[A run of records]

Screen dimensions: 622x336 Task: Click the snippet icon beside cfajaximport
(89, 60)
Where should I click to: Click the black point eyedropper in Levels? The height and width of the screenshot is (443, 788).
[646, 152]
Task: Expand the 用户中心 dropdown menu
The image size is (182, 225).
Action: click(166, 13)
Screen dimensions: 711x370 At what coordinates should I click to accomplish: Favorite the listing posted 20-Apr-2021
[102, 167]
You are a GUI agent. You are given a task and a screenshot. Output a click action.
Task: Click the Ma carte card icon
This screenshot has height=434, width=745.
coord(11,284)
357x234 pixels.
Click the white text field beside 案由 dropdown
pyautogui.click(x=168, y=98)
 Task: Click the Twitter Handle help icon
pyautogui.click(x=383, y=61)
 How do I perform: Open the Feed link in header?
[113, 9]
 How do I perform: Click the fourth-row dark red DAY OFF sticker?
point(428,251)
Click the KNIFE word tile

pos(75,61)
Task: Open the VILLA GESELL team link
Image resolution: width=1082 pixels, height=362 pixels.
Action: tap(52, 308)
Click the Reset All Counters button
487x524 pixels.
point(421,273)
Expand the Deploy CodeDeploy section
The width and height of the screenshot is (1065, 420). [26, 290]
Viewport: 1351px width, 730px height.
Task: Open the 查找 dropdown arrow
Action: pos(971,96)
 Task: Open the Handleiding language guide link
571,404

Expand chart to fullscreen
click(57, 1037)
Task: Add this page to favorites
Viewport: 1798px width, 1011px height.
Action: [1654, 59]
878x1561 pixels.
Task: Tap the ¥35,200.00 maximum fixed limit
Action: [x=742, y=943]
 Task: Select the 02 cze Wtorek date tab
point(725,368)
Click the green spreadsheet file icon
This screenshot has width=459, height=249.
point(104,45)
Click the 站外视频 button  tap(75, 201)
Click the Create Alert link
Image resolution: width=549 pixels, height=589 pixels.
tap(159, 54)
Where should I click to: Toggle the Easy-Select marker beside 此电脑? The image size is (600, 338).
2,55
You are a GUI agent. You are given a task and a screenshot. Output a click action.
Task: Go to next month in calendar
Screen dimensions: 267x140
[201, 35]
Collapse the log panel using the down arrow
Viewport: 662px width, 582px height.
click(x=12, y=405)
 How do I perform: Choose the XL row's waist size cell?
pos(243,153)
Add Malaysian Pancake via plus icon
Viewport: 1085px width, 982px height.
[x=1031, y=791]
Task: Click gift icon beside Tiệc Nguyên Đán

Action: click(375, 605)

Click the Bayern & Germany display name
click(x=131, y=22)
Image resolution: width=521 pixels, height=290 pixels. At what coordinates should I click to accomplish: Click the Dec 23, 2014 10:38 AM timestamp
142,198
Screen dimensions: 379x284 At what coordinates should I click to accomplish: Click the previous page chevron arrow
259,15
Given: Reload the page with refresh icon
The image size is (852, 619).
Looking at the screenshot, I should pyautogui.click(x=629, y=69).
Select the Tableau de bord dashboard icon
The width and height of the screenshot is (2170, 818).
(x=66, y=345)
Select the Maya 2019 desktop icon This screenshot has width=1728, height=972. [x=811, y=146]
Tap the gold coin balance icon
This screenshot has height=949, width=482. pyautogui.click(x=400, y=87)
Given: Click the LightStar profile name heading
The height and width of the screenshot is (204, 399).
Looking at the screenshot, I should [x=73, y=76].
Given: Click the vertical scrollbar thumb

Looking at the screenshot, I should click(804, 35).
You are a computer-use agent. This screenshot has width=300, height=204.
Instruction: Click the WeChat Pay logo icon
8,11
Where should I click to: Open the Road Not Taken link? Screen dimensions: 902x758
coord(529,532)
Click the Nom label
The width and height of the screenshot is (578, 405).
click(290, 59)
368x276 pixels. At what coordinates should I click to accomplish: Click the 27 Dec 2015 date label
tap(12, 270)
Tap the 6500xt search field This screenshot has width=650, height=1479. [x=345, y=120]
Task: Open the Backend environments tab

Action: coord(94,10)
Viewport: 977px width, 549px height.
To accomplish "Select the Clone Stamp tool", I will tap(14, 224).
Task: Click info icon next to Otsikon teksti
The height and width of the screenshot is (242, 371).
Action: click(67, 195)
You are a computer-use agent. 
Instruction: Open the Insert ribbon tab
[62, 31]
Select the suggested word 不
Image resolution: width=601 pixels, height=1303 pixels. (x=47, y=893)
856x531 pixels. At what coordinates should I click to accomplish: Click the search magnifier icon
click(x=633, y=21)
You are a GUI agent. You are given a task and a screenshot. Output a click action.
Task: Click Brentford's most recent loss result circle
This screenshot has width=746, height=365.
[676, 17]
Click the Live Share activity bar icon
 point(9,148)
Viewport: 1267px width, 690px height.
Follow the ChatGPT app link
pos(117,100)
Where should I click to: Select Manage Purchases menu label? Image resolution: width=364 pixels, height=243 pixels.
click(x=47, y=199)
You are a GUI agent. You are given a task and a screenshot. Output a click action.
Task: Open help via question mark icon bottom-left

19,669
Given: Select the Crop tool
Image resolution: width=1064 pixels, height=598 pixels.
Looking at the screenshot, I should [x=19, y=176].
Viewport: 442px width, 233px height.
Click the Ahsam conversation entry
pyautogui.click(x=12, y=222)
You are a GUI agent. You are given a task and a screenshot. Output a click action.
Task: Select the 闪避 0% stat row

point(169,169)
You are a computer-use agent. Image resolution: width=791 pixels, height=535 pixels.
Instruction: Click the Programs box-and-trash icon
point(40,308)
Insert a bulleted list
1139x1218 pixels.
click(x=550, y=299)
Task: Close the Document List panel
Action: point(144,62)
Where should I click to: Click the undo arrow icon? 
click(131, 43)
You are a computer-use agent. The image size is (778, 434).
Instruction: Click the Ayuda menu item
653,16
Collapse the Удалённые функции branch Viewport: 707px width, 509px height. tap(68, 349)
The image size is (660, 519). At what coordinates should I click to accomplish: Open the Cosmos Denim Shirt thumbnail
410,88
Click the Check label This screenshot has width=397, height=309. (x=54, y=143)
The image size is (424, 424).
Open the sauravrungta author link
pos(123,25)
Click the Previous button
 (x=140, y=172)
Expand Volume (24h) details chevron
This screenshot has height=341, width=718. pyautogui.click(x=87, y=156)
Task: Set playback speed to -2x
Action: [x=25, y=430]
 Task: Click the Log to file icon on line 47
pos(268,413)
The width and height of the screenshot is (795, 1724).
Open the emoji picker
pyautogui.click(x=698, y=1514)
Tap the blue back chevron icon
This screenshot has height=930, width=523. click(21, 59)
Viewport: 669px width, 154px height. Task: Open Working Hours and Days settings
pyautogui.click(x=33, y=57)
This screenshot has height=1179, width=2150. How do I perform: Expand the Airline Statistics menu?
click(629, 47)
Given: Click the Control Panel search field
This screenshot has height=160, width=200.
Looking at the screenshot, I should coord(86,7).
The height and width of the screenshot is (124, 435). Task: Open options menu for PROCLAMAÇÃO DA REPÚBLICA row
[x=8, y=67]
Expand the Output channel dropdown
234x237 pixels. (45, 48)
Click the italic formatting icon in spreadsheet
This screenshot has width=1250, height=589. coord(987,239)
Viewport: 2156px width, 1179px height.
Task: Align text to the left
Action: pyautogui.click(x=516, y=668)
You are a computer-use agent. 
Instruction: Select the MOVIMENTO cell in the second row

▸ **Exercise brief**: Return all of the records above, unchanged and word for word.

▸ **Task solution**:
Screen dimensions: 622x336 Task: Click the snippet icon beside cfajaximport
(89, 60)
Where should I click to: Click the black point eyedropper in Levels? The height and width of the screenshot is (443, 788).
[646, 152]
Task: Expand the 用户中心 dropdown menu
The image size is (182, 225).
Action: click(166, 13)
Screen dimensions: 711x370 At what coordinates should I click to accomplish: Favorite the listing posted 20-Apr-2021
[102, 167]
You are a GUI agent. You are given a task and a screenshot. Output a click action.
Task: Click the Ma carte card icon
This screenshot has height=434, width=745.
coord(11,284)
357x234 pixels.
Click the white text field beside 案由 dropdown
pyautogui.click(x=168, y=98)
 Task: Click the Twitter Handle help icon
pyautogui.click(x=383, y=61)
 How do I perform: Open the Feed link in header?
[113, 9]
 How do I perform: Click the fourth-row dark red DAY OFF sticker?
point(428,251)
Click the KNIFE word tile

pos(75,61)
Task: Open the VILLA GESELL team link
Image resolution: width=1082 pixels, height=362 pixels.
Action: tap(52, 308)
Click the Reset All Counters button
487x524 pixels.
point(421,273)
Expand the Deploy CodeDeploy section
The width and height of the screenshot is (1065, 420). [26, 290]
Viewport: 1351px width, 730px height.
Task: Open the 查找 dropdown arrow
Action: pos(971,96)
 Task: Open the Handleiding language guide link
571,404

Expand chart to fullscreen
click(57, 1037)
Task: Add this page to favorites
Viewport: 1798px width, 1011px height.
Action: [1654, 59]
878x1561 pixels.
Task: Tap the ¥35,200.00 maximum fixed limit
Action: [x=742, y=943]
 Task: Select the 02 cze Wtorek date tab
point(725,368)
Click the green spreadsheet file icon
This screenshot has width=459, height=249.
point(104,45)
Click the 站外视频 button  tap(75, 201)
Click the Create Alert link
Image resolution: width=549 pixels, height=589 pixels.
tap(159, 54)
Where should I click to: Toggle the Easy-Select marker beside 此电脑? The image size is (600, 338).
2,55
You are a GUI agent. You are given a task and a screenshot. Output a click action.
Task: Go to next month in calendar
Screen dimensions: 267x140
[201, 35]
Collapse the log panel using the down arrow
Viewport: 662px width, 582px height.
click(x=12, y=405)
 How do I perform: Choose the XL row's waist size cell?
pos(243,153)
Add Malaysian Pancake via plus icon
Viewport: 1085px width, 982px height.
[x=1031, y=791]
Task: Click gift icon beside Tiệc Nguyên Đán

Action: click(375, 605)

Click the Bayern & Germany display name
click(x=131, y=22)
Image resolution: width=521 pixels, height=290 pixels. At what coordinates should I click to accomplish: Click the Dec 23, 2014 10:38 AM timestamp
142,198
Screen dimensions: 379x284 At what coordinates should I click to accomplish: Click the previous page chevron arrow
259,15
Given: Reload the page with refresh icon
The image size is (852, 619).
Looking at the screenshot, I should pyautogui.click(x=629, y=69).
Select the Tableau de bord dashboard icon
The width and height of the screenshot is (2170, 818).
(x=66, y=345)
Select the Maya 2019 desktop icon This screenshot has width=1728, height=972. [x=811, y=146]
Tap the gold coin balance icon
This screenshot has height=949, width=482. pyautogui.click(x=400, y=87)
Given: Click the LightStar profile name heading
The height and width of the screenshot is (204, 399).
Looking at the screenshot, I should [x=73, y=76].
Given: Click the vertical scrollbar thumb

Looking at the screenshot, I should click(804, 35).
You are a computer-use agent. This screenshot has width=300, height=204.
Instruction: Click the WeChat Pay logo icon
8,11
Where should I click to: Open the Road Not Taken link? Screen dimensions: 902x758
coord(529,532)
Click the Nom label
The width and height of the screenshot is (578, 405).
click(290, 59)
368x276 pixels. At what coordinates should I click to accomplish: Click the 27 Dec 2015 date label
tap(12, 270)
Tap the 6500xt search field This screenshot has width=650, height=1479. [x=345, y=120]
Task: Open the Backend environments tab

Action: coord(94,10)
Viewport: 977px width, 549px height.
To accomplish "Select the Clone Stamp tool", I will tap(14, 224).
Task: Click info icon next to Otsikon teksti
The height and width of the screenshot is (242, 371).
Action: click(67, 195)
You are a computer-use agent. 
Instruction: Open the Insert ribbon tab
[62, 31]
Select the suggested word 不
Image resolution: width=601 pixels, height=1303 pixels. (x=47, y=893)
856x531 pixels. At what coordinates should I click to accomplish: Click the search magnifier icon
click(x=633, y=21)
You are a GUI agent. You are given a task and a screenshot. Output a click action.
Task: Click Brentford's most recent loss result circle
This screenshot has width=746, height=365.
[676, 17]
Click the Live Share activity bar icon
 point(9,148)
Viewport: 1267px width, 690px height.
Follow the ChatGPT app link
pos(117,100)
Where should I click to: Select Manage Purchases menu label? Image resolution: width=364 pixels, height=243 pixels.
click(x=47, y=199)
You are a GUI agent. You are given a task and a screenshot. Output a click action.
Task: Open help via question mark icon bottom-left

19,669
Given: Select the Crop tool
Image resolution: width=1064 pixels, height=598 pixels.
Looking at the screenshot, I should [x=19, y=176].
Viewport: 442px width, 233px height.
Click the Ahsam conversation entry
pyautogui.click(x=12, y=222)
You are a GUI agent. You are given a task and a screenshot. Output a click action.
Task: Select the 闪避 0% stat row

point(169,169)
You are a computer-use agent. Image resolution: width=791 pixels, height=535 pixels.
Instruction: Click the Programs box-and-trash icon
point(40,308)
Insert a bulleted list
1139x1218 pixels.
click(x=550, y=299)
Task: Close the Document List panel
Action: point(144,62)
Where should I click to: Click the undo arrow icon? 
click(131, 43)
You are a computer-use agent. The image size is (778, 434).
Instruction: Click the Ayuda menu item
653,16
Collapse the Удалённые функции branch Viewport: 707px width, 509px height. tap(68, 349)
The image size is (660, 519). At what coordinates should I click to accomplish: Open the Cosmos Denim Shirt thumbnail
410,88
Click the Check label This screenshot has width=397, height=309. (x=54, y=143)
The image size is (424, 424).
Open the sauravrungta author link
pos(123,25)
Click the Previous button
 (x=140, y=172)
Expand Volume (24h) details chevron
This screenshot has height=341, width=718. pyautogui.click(x=87, y=156)
Task: Set playback speed to -2x
Action: [x=25, y=430]
 Task: Click the Log to file icon on line 47
pos(268,413)
The width and height of the screenshot is (795, 1724).
Open the emoji picker
pyautogui.click(x=698, y=1514)
Tap the blue back chevron icon
This screenshot has height=930, width=523. click(21, 59)
Viewport: 669px width, 154px height. Task: Open Working Hours and Days settings
pyautogui.click(x=33, y=57)
This screenshot has height=1179, width=2150. How do I perform: Expand the Airline Statistics menu?
click(629, 47)
Given: Click the Control Panel search field
This screenshot has height=160, width=200.
Looking at the screenshot, I should coord(86,7).
The height and width of the screenshot is (124, 435). Task: Open options menu for PROCLAMAÇÃO DA REPÚBLICA row
[x=8, y=67]
Expand the Output channel dropdown
234x237 pixels. (45, 48)
Click the italic formatting icon in spreadsheet
This screenshot has width=1250, height=589. coord(987,239)
Viewport: 2156px width, 1179px height.
Task: Align text to the left
Action: pyautogui.click(x=516, y=668)
You are a computer-use agent. 
Instruction: Select the MOVIMENTO cell in the second row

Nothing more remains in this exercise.